The urease enzyme itself is a chemo-attractant and has been linked to auto antibody diseases such as RA, in association with P Mirabilis infection.
I mention all this in passing to provide a perspective view of infection stones. They seem one corner of a much wider landscape in which micro organisms play complex roles in human disease simply though their desire to persist and multiply on the same planet and in the same places as ourselves.

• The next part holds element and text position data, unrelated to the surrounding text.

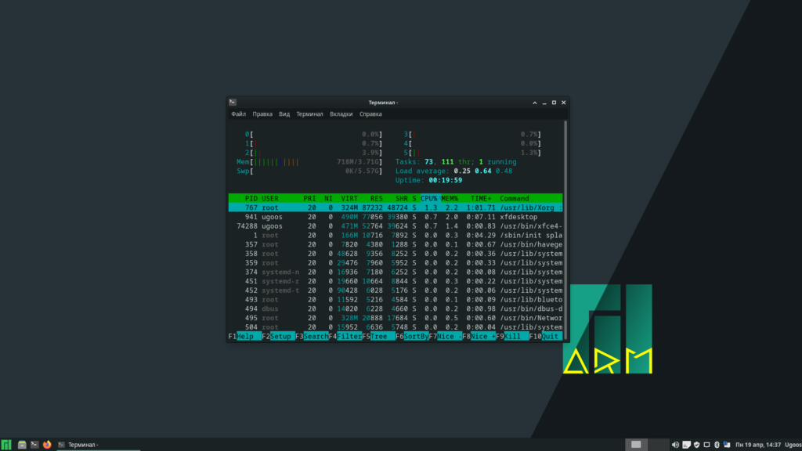Launch the terminal from the panel launcher

click(34, 445)
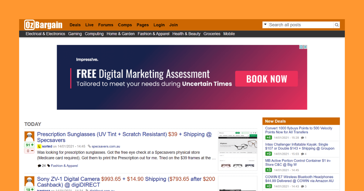Open the Comps section
This screenshot has height=191, width=364.
pos(125,25)
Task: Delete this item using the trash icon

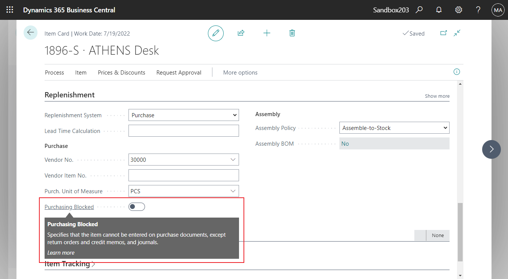Action: click(292, 33)
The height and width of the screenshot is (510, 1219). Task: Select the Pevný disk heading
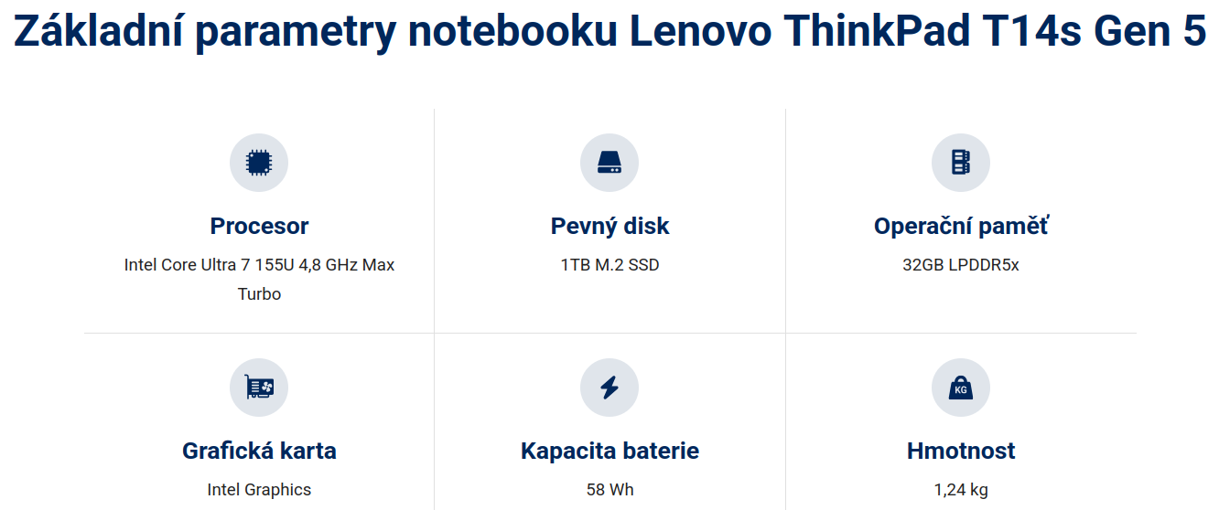610,226
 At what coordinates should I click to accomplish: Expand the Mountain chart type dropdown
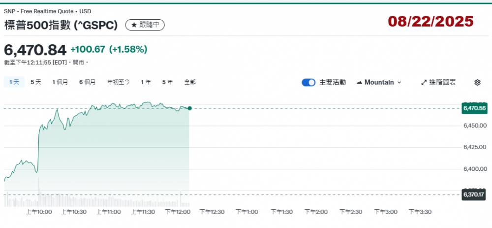(x=399, y=82)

Struvite Stones May Produce Unusual Symptoms
Unlike common stones, infection stones themselves usually do not cause renal colic because of stone passage.
More commonly, they cause vague flank pains, symptoms of urinary tract infection, malaise, fevers of unexplained cause, hematuria. One needs to be aware and look for these stones. Prior stone passage is a risk factor, and especially if surgery was needed. Not rarely, struvite stones may be the first kind of stone for a patient, so suspicion of stones is low.
A strong ammonia smell is a so important, if not most common clue. Although urine can normally contain considerable ammonia, it is as the ammonium ion, that has no odor.
Another clue is pH above 8. Kidneys do not produce urine above pH 8 because their bicarbonate buffer will not sustain it (bicarbonate recombines with itself to produce carbonic acid).
Prevention and Surgery
Common sense in medical and urological practice perhaps most matters. Indwelling catheters are a prime hazard so their use is limited in time by all fine clinicians. Antibiotics for urinary tract infections need to be as in all clinical use – time limited and focused on proven infections because many urease producing bacteria are excellent at producing antibiotic resistance factors. All this is routine.
Kidney stones of any kind are a powerful risk factor because they involve urological procedures that each offer some risk of colonization. Moreover, obstruction by a passing stone can promote infection via stasis of urine in the renal pelvis and ureter. So stone prevention, calcium or uric acid or cystine or any other kind is a prime defense against the more complex struvite stone.
Treatment of struvite stones usually requires percutaneous nephrolithotomy. The most crucial element is to remove as much of the infected material as possible, because such stones are infected foreign bodies within the kidney. How to manage antibiotic use in the surgical situation is beyond the scope of this article, and requires one more detailed and specialized I hope to obtain from an interested urological colleague.